Language Inclusivity in Practice
Paring a mentor with a mentee who speaks a different language can not only benefit your partnerships but the larger community.
When this pairing occurs, it is of the utmost importance that translation is taken as a careful and measured task. The last thing you'd want is to offend someone or give a mentor wrongful advice by mistake. Language is slippery and can have double meanings or unintended explication.
Working with mentees who have more of a language barrier with you will encourage a more inclusive and diverse mentorship program. This works to introduce mentees to a larger and more complex voice. In addition, this helps to swing open the doors of their business to a global audience.
You are wondering—how can you change your process when matching with a mentee? How can you make that process better to include many different types of people?
You can help to improve the relationship between you and your mentee with just a few encouraging moments. The power of MicroMentor is in the platform and with the community, we choose to build.

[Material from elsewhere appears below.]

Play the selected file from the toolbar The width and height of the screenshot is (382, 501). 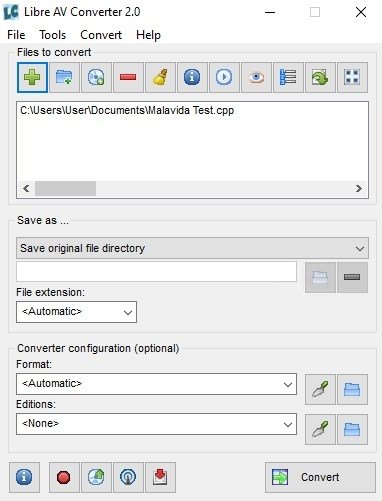[224, 77]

You make it possible to diversify.
Practicing New Language Skills in Everyday Conversation
The simple act of participating in getting to know your mentees is necessary. The mentor/mentee selection process's primary goal is to empower and encourage an open dialogue. Your mentee is excited about innovation and their trajectory that is moving towards ultimate success.
Some business terms you are exceptionally comfortable using in your mentoring may be deemed problematic or difficult to translate if your mentee's first language isn't English.
Cultural factors might sometimes make translation difficult. Words frequently reflect the culture and society in which they are used. As a result, words capable of describing expressions or emotions may not exist in different languages.
The rhetoric of English, for example, makes it difficult for expressions to translate into other languages. Moreover, terms in American English do not contain the same meanings in Spanish and many different languages.
For example, consider the phrase "Plead the Fifth," an essentially American expression that, even for those who grasp its reference to the Bill of Rights, can be confusing.
In conversation, it doesn't signify that someone is refusing to testify in court; it just means that they don't want to discuss a specific topic. This is why cultural considerations are essential when we are communicating in a global context.
Therefore, you’ll want to make sure you are considering differences to be clear and concise in your communication.
When providing mentorship to someone whose first language is different than yours, mentors can apply a few tactics if you find yourself in a situation in which it is challenging to communicate.
You'll want to start by examining the language you use regularly. You will want to be asking yourself questions of consideration before you speak or write to your mentee. If you find yourself struggling to communicate, it may be to your advantage to use supporting visuals or other elements of language and translation.
Use Visual Images When Words Fall Short
If you are experiencing inconsistencies in language while providing mentorship due to a translation barrier, try using visual images. Images like photographs, charts, or numbers are often universal. These tools can be expressive and need no explanation.
For example, pointing to a photo of a facial expression or using images to represent experiences can ensure we provide the capacity building we intend.
Think of the pain chart scale in a doctor's office. It is much easier for symbols to explain the amount of pain someone is in than describing an experience that is difficult to put into words.
Tools using a visual language allow for communication across linguistic borders and with little restriction. This will enable us to communicate more deeply in our mentor relationships.
It is best not to make assumptions about gender, sexual orientation, ethnicity, or any identifying language. It would be best if you never assume anything about anyone you are working with as a mentor. It is always better to inquire about someone's personal preference and make sure you consider every person's life experience that you meet.
Examine Your Communication During New Mentee Onboarding
You'll want the most attention focused on what circumstances drew someone to mentorship in the first place.
The awareness of language differences in your mentee partnerships can foster a sense of diversity and inclusivity. In addition, this can encourage mentees to be expressive about who they are.
As an organization, MicroMentor can use the power of language to build successful businesses together.
As a mentor, you want to be the guide to help your mentees accomplish their dreams. The first step is to understand their journey.